La lettera di Bojan a Repubblica

Non capita tutti i giorni che un calciatore scriva una lettera a un quotidiano: "Chiedo la possibilità di sbagliare"

FLORENCE, ITALY – DECEMBER 04: Krkic Bojan of AS Roma walks off after getting a red card during the Serie A match between ACF Fiorentina and AS Roma at Stadio Artemio Franchi on December 4, 2011 in Florence, Italy. (Photo by Marco Luzzani/Getty Images)

FLORENCE, ITALY – DECEMBER 04: Krkic Bojan of AS Roma walks off after getting a red card during the Serie A match between ACF Fiorentina and AS Roma at Stadio Artemio Franchi on December 4, 2011 in Florence, Italy. (Photo by Marco Luzzani/Getty Images)

Bojan Krkic è un attaccante spagnolo della Roma, acquistato quest’estate dal Barcellona. Bojan ha 21 anni e domenica scorsa è stato espulso, durante la partita contro la Fiorentina, per avere goffamente toccato il pallone con le mani, facendo una vera parata da portiere. Lunedì su Repubblica Gabriele Romagnoli aveva giudicato il gesto “la prova della confusione che regna nella mente dei giocatori della Roma”, frase sintetizzata nel titolo con l’espressione “bimbo confuso”. Oggi Repubblica ospita una lettera dello stesso Bojan Krkic.

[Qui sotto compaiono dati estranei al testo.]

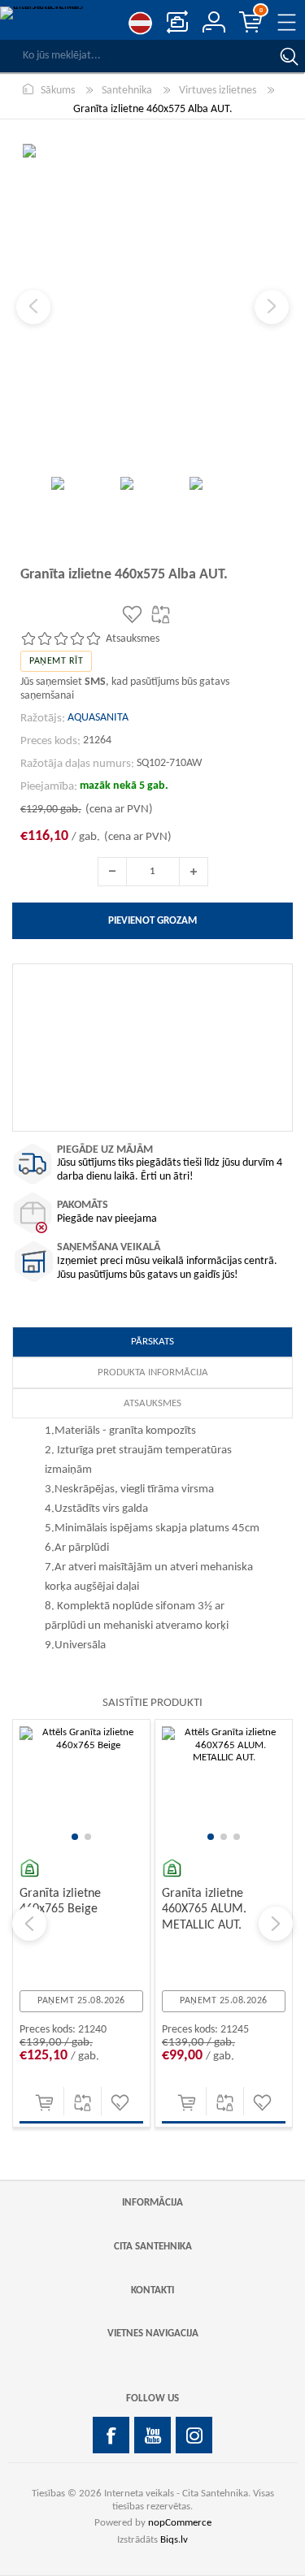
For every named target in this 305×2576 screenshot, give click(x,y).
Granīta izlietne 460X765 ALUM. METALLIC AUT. (204, 1909)
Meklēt (288, 56)
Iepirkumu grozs (261, 10)
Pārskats (152, 1341)
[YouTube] (152, 2435)
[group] (81, 1788)
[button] (75, 1837)
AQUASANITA (98, 718)
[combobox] (136, 56)
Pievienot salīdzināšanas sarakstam (82, 2103)
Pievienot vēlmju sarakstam (120, 2103)
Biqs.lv (174, 2540)
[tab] (152, 1342)
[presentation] (29, 1924)
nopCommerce (179, 2523)
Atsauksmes (152, 1403)
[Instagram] (194, 2435)
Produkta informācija (153, 1372)
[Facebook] (111, 2435)
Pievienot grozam (44, 2103)
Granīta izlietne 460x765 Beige (60, 1901)
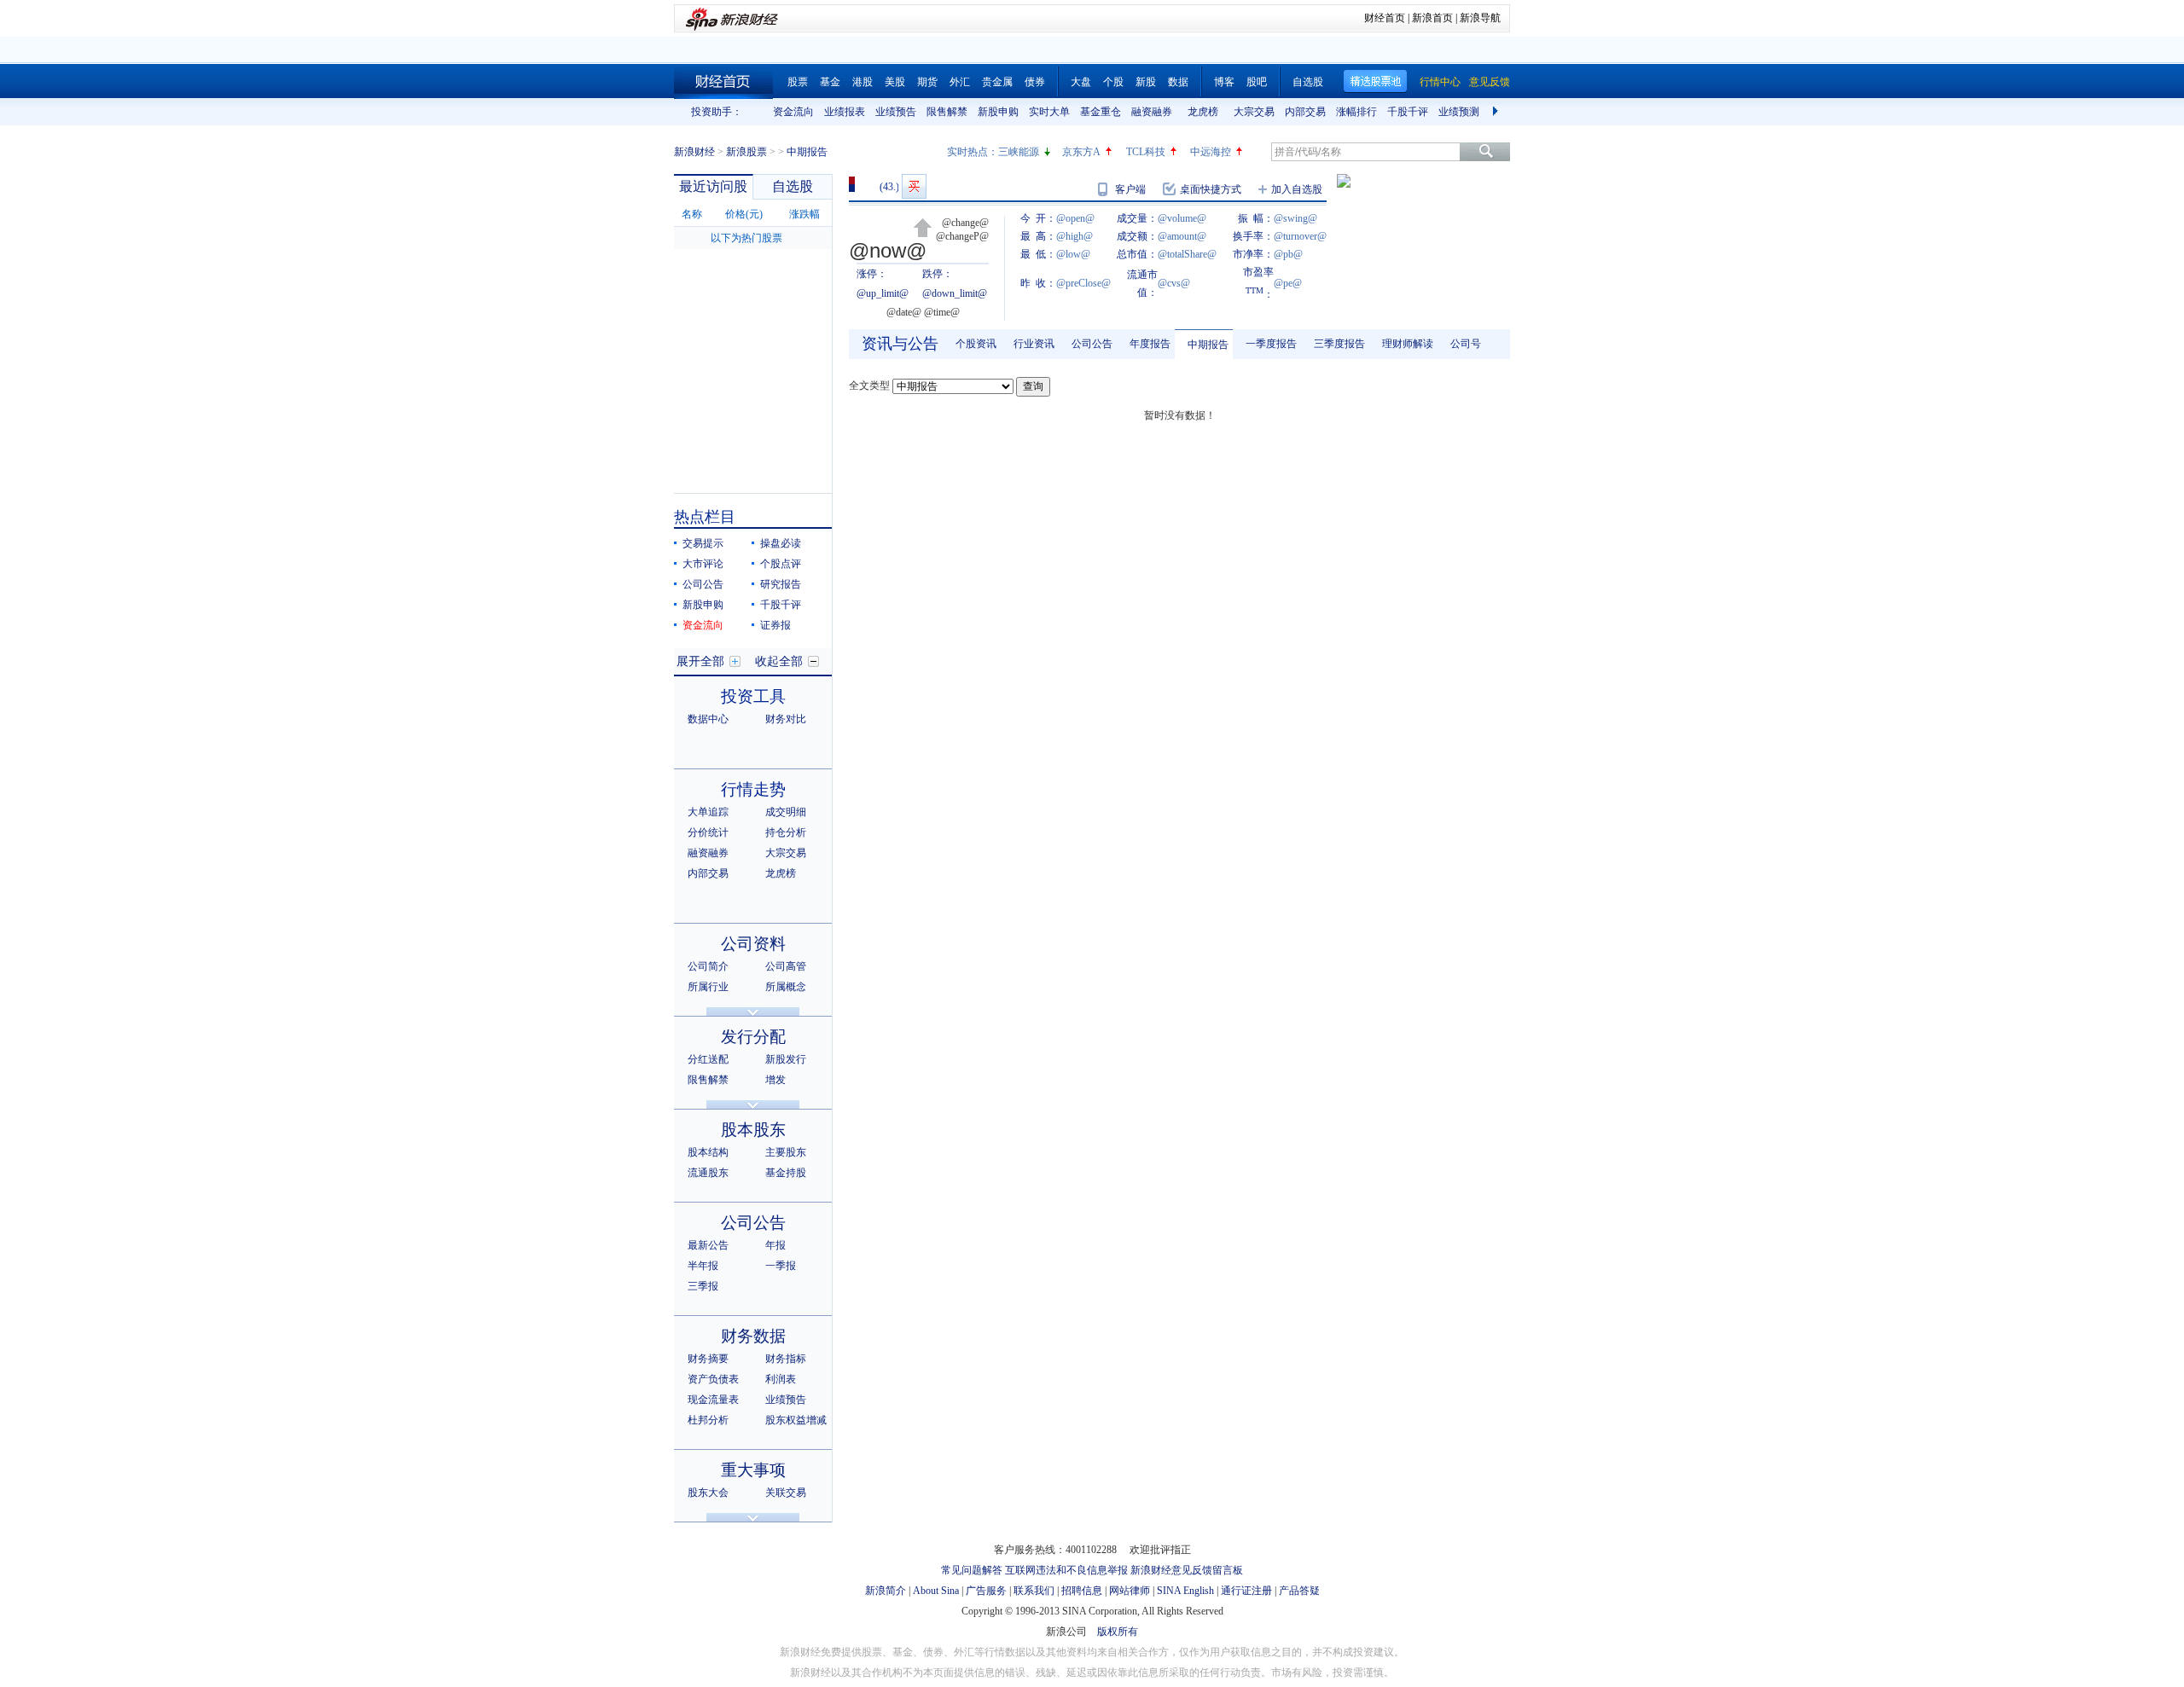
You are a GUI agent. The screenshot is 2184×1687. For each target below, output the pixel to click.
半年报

Caro Direttore, io ho sbagliato. Ho sbagliato a prendere quella palla con la mano, sulla linea di porta a Firenze: ma ero in una zona di campo dove non sono molto abituato a stare e sono stato tradito dall’istinto, non volevo subire il terzo gol. Ho sbagliato a buttare la maglia. Ho sbagliato per la “bojata” e ho chiesto scusa. Ai compagni e al tecnico perché quell’espulsione ha messo in difficoltà la squadra, ai tifosi perché quel gesto potevo risparmiarmelo. Ma è stato solo per la rabbia, non c’era niente altro: dovevo sfogarmi perché mi ero reso conto della cazzata che avevo fatto e perché sentivo di non riuscire a dare alla Roma il massimo. La maglia era la prima cosa che mi sono ritrovato per le mani.

Però chiedo anche la possibilità di sbagliare senza per questo essere trattato da “bimbo confuso”. Ho 21 anni e il fatto di essere un calciatore, di guadagnare bene e di essere famoso, purtroppo o per fortuna, non mi ha fatto diventare improvvisamente adulto e responsabile. Sono un ragazzo fortunato, ma come i miei coetanei voglio avere il tempo di crescere. Rivendico le attenuanti concesse a tutti i ventenni anche se gioco a calcio. Questo sport mi dà tanto: soldi, gloria, per i tifosi sono un idolo, ma non regala saggezza o maturità. Sono sempre un ragazzo di ventuno anni, con tutti i miei pregi e i miei difetti. Non abbiate fretta, datemi il tempo di crescere. A me come a tutti gli altri giovani che giocano in A. Ci sarà tempo per massacrarci.